Zora Neale Hurston helped create 1st mass-produced Black doll that wasn’t just a painted white one
According to Open Culture, anthropologist and celebrated writer Zora Neale Hurston helped to create the first mass-produced Black doll that wasn’t just a white doll painted brown.
In the 1940’s, the now famous doll test by Kenneth and Mamie Brown was able to find that young Black children consistently picked dolls with lighter skin colors. This led to suggestions that Black children had internalized racist prejudices held against them by whites by the time they were old enough to enter nursery school. These findings were also used by the NAACP to argue against state-mandated segregation in the Jim Crow South.
According to Lithub, in 1948 Sara Lee Creech, a white woman, noticed two Black children playing with white dolls in a car outside of a Florida post office. Creech wanted them to have a doll that looked like them, and decided to run the idea to make one by a friend, who happened to be Zora Neale Hurston. According to the account in Lithub, Hurston was thrilled, promising to show pictures of the doll to high-ranking members of the Black community.

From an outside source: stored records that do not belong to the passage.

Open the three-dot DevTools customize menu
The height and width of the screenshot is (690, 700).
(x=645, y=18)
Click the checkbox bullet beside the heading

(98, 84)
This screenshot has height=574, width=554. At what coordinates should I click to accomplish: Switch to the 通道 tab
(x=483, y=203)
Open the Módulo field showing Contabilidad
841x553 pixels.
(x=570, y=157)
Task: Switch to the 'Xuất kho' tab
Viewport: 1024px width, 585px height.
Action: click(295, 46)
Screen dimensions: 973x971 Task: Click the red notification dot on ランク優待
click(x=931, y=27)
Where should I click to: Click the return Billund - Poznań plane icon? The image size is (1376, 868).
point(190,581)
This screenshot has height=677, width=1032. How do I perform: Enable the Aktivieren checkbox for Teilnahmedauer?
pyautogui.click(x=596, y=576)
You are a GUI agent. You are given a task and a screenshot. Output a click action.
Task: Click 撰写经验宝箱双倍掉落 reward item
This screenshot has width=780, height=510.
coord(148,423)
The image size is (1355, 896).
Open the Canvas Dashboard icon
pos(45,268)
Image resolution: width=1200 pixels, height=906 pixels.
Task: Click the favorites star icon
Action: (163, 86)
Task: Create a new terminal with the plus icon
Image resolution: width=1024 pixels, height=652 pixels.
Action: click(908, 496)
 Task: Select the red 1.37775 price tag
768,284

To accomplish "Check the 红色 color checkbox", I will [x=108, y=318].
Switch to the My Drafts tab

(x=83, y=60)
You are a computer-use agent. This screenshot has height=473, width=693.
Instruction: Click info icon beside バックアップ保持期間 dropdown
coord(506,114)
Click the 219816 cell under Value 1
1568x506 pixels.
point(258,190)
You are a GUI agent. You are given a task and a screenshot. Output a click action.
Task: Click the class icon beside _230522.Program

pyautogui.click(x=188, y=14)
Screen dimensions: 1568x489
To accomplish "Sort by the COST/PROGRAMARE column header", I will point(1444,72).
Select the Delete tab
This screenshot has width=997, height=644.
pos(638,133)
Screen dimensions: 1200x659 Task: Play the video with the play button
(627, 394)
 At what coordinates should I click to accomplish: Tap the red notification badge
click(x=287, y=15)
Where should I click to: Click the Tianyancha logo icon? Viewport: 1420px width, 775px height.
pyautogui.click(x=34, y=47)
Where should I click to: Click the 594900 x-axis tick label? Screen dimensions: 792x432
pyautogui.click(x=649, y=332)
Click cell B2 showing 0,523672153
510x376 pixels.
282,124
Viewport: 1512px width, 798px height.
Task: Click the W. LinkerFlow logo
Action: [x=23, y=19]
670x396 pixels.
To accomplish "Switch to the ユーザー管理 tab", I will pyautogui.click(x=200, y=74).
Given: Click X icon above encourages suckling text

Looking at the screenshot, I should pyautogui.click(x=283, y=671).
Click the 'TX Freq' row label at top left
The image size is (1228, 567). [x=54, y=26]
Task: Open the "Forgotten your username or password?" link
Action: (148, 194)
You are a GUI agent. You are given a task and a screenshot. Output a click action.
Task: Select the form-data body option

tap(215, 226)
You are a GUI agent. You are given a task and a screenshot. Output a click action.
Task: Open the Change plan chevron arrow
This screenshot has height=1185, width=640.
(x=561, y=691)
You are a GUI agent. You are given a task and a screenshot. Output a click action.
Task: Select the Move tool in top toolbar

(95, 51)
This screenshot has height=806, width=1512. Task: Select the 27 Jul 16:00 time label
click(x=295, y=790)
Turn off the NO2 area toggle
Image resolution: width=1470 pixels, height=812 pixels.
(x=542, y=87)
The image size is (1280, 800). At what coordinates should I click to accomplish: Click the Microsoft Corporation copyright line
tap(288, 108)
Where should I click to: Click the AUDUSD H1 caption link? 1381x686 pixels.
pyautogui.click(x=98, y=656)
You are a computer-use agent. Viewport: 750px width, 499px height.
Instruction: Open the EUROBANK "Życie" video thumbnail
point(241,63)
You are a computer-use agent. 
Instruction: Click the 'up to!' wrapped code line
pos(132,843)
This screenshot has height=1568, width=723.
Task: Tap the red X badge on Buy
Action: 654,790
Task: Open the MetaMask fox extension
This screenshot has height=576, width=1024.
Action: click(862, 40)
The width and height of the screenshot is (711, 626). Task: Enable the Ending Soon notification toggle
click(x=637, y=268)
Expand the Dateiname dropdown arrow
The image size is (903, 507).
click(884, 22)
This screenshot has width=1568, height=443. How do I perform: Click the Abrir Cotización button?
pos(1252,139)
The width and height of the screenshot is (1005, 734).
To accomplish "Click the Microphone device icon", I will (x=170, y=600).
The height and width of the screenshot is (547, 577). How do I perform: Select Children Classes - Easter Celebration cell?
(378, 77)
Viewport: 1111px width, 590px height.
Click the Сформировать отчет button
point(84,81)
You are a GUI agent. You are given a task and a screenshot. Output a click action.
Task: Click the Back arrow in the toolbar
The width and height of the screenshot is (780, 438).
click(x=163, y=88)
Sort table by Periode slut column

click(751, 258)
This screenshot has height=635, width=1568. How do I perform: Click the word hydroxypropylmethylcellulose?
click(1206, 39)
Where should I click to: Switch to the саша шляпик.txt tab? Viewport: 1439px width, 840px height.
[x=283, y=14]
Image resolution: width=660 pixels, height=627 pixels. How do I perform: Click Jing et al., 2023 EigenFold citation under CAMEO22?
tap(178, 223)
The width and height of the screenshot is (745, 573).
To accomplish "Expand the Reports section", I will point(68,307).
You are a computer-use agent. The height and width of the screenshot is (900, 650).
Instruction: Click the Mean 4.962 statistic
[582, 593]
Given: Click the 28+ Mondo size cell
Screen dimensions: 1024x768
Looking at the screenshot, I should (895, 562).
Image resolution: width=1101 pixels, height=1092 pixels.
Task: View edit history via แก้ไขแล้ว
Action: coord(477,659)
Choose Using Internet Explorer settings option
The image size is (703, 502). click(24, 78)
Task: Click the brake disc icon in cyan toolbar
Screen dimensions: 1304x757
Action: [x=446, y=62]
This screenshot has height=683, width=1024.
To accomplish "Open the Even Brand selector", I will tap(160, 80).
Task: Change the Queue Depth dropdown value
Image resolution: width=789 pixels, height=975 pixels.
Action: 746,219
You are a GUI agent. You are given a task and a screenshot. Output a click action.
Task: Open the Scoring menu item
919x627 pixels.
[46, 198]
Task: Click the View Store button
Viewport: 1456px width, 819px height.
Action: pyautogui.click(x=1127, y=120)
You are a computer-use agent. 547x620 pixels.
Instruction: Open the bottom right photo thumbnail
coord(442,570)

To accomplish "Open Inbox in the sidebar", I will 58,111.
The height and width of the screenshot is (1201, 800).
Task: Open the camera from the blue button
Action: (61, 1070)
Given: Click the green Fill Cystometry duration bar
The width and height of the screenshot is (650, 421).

Hurston wrote Creech in 1950, praising her for the intent to “meet our longing for understanding of us as we really are, and not as some would have us.” At a party hosted by Eleanor Roosevelt attended by Mary Bethune, Jackie Robinson, and Ralph Bunche, they figured out the correct skin for the doll.
Eventually, the Ideal Toy Company, which also created the first mass-produced Teddy Bear, decided to take on the project. The doll was named Sara Lee and it was only sold between the years 1951 and 1953. It was sold in the Sears Roebuck catalog, and was eventually covered by magazines like Ebony, Life, Time, Esquire, and Newsweek. However, the doll was pulled because of flaws in manufacturing.
It would be over a decade before companies would again try to mass produce and mass market Black dolls. In 1968, Mattel introduced a Black Barbie doll named Christie, and a newly founded Black-owned company Shindana Toys released Baby Nancy, which then made Shindana the largest manufacturer of Black dolls and games in the United States.